§ **ACTIVITY**
Duplicate everything in the Christi Heun profile below, from "How did you" down to "to consider alternatives.", with no changes.

§ **DOCUMENT TEXT**
━━━

Meet Defenders: Covering Caribou with Christi Heun

Christi Heun, our Senior Alaska Representative, is one of our premier defenders of wildlife in the north, working to preserve habitat for caribou, Alexandar Archipelago wolves, Sitka black-tailed deer and many more species that make their home in the Arctic and beyond. She shared with us her experiences in building a career protecting Alaskan wildlife.

Introduction:

“My name is Christi Heun, and I’m the Alaska Senior Representative at Defenders. I hail from many states and currently call Alaska home.

I work on Arctic issues involving terrestrial mammals, especially caribou. Caribou have some of the longest migrations in the world, with the round-trip distances exceeding 745 miles, and protecting their essential travel corridors in the Arctic takes a lot of protections from infrastructure development like mining or oil and gas.

In addition to working on protections in the Arctic, I also work on protecting habitats for Alexander Archipelago wolves and Sitka black-tailed deer on the Tongass National Forest in southeast Alaska. Large-scale clearcutting on the Tongass old-growth forests took place from the mid-1950s through the mid-1990s (although substantial logging went on before and after). Prince of Wales Island, home to about 40% of the Alexander Archipelago wolf population, was heavily clearcut. In the northern area of the island, forests have been reduced by almost 94%.

I’m currently working on developing a habitat restoration project in some of these areas to speed up the recovery process from old growth clear cuts for the benefit of species like deer and wolves on Prince of Wales Island.”

 

How did you get your start in conservation?

“When I was a kid, I wanted to be Indiana Jones when I grew up. Much to my chagrin, my mom told me this was not a viable career option, so I started to consider alternatives.

━━━

§ **ENTRIES SUPPLIED**

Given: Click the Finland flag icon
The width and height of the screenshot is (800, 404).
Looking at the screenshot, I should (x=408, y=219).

━━━

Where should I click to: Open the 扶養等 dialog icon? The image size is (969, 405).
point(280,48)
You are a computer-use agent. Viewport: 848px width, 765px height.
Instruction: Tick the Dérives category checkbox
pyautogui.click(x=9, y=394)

━━━

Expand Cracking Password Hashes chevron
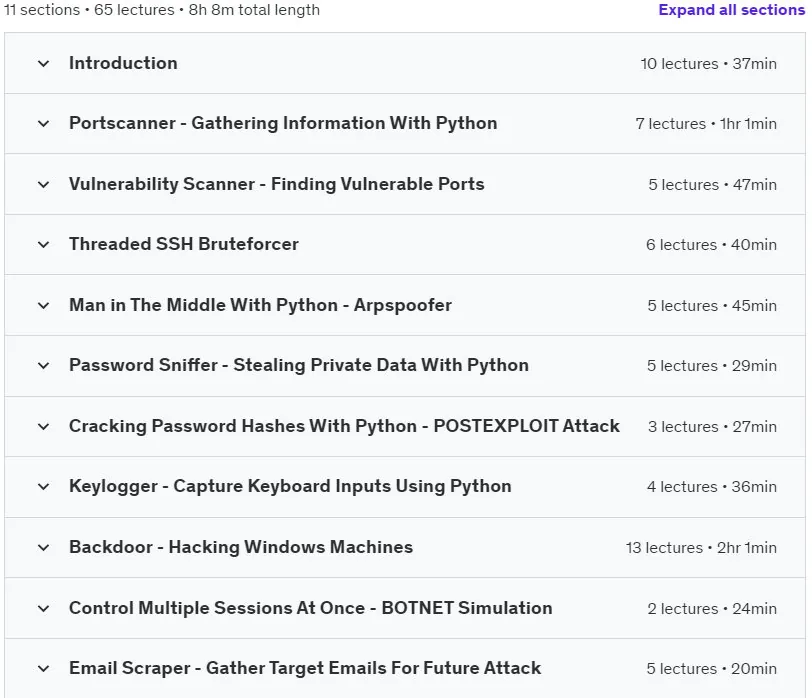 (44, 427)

━━━

§ **OUTPUT OF THE TASK**
How did you get your start in conservation?

“When I was a kid, I wanted to be Indiana Jones when I grew up. Much to my chagrin, my mom told me this was not a viable career option, so I started to consider alternatives.